コラム

AIはクリエイティブを評価できるのか?
デザイン制作におけるAI活用と
TOPPANのアプローチ

生成AIの急発展とクリエイティブ制作における動き

ChatGPTをはじめ、文章、画像、動画、音声などのさまざまなコンテンツを作り出すことができる生成AI(ジェネレーティブAI)は、その精度向上に向けた取り組みとともに、活用方法や知的財産権が侵害される懸念など、ニュースでもたびたび取り上げられ、私たちの身近な存在となってきています。

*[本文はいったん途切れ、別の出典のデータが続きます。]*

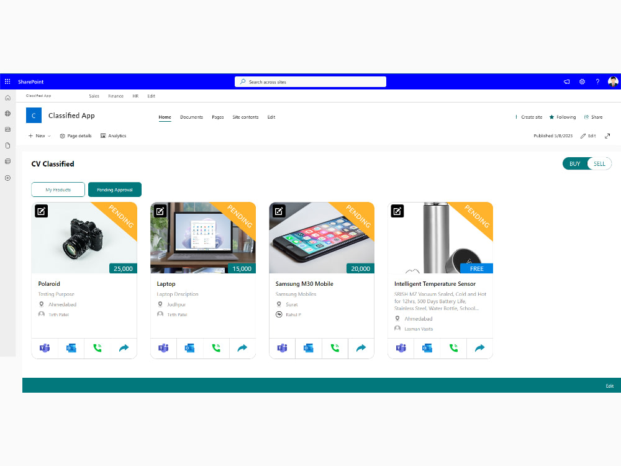Switch to the Documents tab
This screenshot has height=466, width=621.
tap(191, 117)
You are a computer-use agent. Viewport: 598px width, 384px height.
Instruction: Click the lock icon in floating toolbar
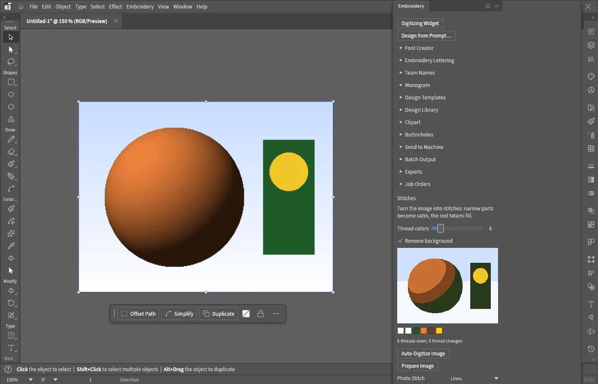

クリエイティブやデザインの制作分野においても、Adobe FireflyやMicrosoft Designerなど、大手企業が提供する画像生成AIサービスが登場し、制作現場での実用化も現実的なものとして、ビジネス上の注目度が一気に高まっています。
また、生成AIの登場は、これまでクリエイティブ制作には縁が無かった一般ユーザーでも、自ら手軽にデザイン作成が可能になるため、今後プロ・アマ問わずより多くの人がクリエイティブ制作に関わるようになっていくと考えられます。

例えば広告においては、バナー広告を短時間で作成したり、AIを用いて既存の広告の改善案を出したりすることが実際に行われつつあります。これは効果的な広告を少ない労力で実施することを可能にするための取り組みで、技術の進化により今後もこのような流れが拡大するとみられています。

生成AIは自ら学習することで、さらに精度を増していくなか、より多くの人の手によって、より多くのクリエイティブが生成されていくことが予想されますが、そこから作られたものは本当にユーザーに「伝わる」「届く」ものになっていくのでしょうか。

そこで、TOPPANでは本当にユーザーに「伝わる」「届く」クリエイティブ制作を支援するために、ユーザー(読み手)側のデータを活用するクリエイティブ評価手法を研究し、東北大学と日立ハイテクによる脳科学ベンチャーの株式会社NeUと共同でニューロデザインを開発しました。

クリエイティブの読み手の反応を活用したAI

クリエイティブの読み手となるユーザーを理解するための手段として、ニューロデザインでは、クリエイティブを見たヒトの反応を、脳活動などの生体データとして取得し、それらを活用してクリエイティブを評価しています。

ヒトの行動は「5%の意識的判断」と「95%の無意識的判断」によって決定されるといわれています。

ユーザーがアンケートなどで意識的に回答するような内容(意識的な判断)は、行動決定のほんの一部に過ぎません。その他の95%をも占める無意識の領域を探り、ユーザーをより深く理解するために、脳活動などから取得した生体計測データとアンケート調査結果を組み合わせた分析を行ってきました。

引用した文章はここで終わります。